Above all, it''s important to distinguish the murderer - an occasional killer - from the assassin, who has made murder his profession. The murderer may be the unhappy, cheated husband who, discovering his misfortune, seizes his hunting rifle or his lobster-knife: if his career ends there, he will retain the title of ''murderer''. But the assassin carries it forward, from crime to crime. The number of lives forfeited, and the resulting criminal record, are central to this choice of terminology. A murderer may be a bank robber who finds himself cornered by the forces of law and order, uses his weapon and kills two or three police officers. He is a dangerous animal, but blood was never his primary motive, only money. That said, the attempt to secure bags of someone else''s cash regularly leads to violent misunderstandings with bank cashiers the world over. Where among these examples would I situate myself? I''m a little of each at once.


From the initial forced mishap, to a profound degree of premeditation. At the beginning of his career, the smoker is generally intent on killing no one but himself. But forces beyond my control drove me to become a killer of others. And not through passive smoking. When it came to murder, I played an active role. A very active role. The mechanism that drove me to break first the eleventh commandment - Thou Shalt Not Smoke - and after that, the sixth, Thou Shalt Not Kill, was set in motion one winter, that grey-white season, the colour of ashes and smoke, in my fiftieth year. As a hardened, confirmed smoker, two packs of blondes a day, who had exercised the regal prerogative of smoking in my office for fifteen years and more, the first blow came with the proclamation of the law that banned smoking on business premises, other than in areas specially designated for the purpose.

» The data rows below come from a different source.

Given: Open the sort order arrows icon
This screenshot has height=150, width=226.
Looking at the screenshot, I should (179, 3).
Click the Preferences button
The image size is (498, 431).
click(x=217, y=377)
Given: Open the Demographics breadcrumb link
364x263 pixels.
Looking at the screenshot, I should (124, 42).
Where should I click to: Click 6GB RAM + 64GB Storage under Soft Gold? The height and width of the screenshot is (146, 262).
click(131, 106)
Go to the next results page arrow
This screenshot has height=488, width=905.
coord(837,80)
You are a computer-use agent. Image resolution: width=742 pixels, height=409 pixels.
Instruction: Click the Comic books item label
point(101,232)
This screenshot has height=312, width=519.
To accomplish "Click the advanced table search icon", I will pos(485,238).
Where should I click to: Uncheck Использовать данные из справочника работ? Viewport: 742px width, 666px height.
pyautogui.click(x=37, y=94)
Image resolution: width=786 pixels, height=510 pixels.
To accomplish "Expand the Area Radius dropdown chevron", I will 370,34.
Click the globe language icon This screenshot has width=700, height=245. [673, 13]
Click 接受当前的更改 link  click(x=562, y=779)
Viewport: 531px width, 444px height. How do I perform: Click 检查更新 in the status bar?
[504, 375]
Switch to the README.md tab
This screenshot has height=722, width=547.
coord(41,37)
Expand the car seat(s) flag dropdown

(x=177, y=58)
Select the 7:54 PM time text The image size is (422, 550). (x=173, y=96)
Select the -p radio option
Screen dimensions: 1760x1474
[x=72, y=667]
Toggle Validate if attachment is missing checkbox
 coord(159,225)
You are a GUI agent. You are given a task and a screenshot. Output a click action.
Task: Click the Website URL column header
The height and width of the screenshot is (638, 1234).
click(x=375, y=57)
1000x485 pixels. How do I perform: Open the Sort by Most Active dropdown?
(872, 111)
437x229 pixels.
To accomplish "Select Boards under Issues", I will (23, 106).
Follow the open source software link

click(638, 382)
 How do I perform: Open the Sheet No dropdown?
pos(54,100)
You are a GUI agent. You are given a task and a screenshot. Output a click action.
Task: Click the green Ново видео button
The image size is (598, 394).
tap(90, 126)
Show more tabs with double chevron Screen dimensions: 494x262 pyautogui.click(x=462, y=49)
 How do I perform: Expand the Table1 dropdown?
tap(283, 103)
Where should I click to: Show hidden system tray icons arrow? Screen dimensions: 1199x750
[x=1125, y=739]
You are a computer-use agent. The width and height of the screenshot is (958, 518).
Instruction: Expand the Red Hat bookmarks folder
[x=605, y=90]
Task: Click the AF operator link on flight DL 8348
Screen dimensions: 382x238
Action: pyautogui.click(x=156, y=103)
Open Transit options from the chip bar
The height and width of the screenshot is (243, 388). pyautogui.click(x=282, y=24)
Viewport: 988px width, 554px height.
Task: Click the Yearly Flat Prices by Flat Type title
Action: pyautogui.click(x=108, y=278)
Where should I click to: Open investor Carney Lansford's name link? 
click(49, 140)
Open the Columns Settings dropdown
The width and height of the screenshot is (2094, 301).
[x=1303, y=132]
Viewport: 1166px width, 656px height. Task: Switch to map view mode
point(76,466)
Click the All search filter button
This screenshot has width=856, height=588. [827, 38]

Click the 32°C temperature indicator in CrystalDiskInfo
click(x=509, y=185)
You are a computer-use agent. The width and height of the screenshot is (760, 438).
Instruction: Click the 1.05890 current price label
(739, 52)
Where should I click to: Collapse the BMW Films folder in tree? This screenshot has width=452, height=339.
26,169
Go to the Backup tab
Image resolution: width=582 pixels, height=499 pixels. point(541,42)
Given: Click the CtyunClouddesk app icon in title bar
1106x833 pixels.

Initially, at HBC Consulting - Europe''s biggest firm of head- hunters - we chose to ignore the ruling. The department heads were untouchable: no one would dare ask Véronique Beauffancourt, Jean Gold or myself to extinguish what was, for each of us, an extension of our anatomy. We were smokers of power. Nothing could bring us down. But dare they did. The French Revolution must have had its roots in some rustic inn, one afternoon, where a man with a bigger mouth than everyone else slammed his tankard of wine down on the table and hollered ''Death to the King!'', to the applause of the small assembled company. The man''s name, the names of the men who cheered him on, and the inn where the scene took place are forgotten now. Precisely the same thing happened in business premises across France, in the early years of the new millennium.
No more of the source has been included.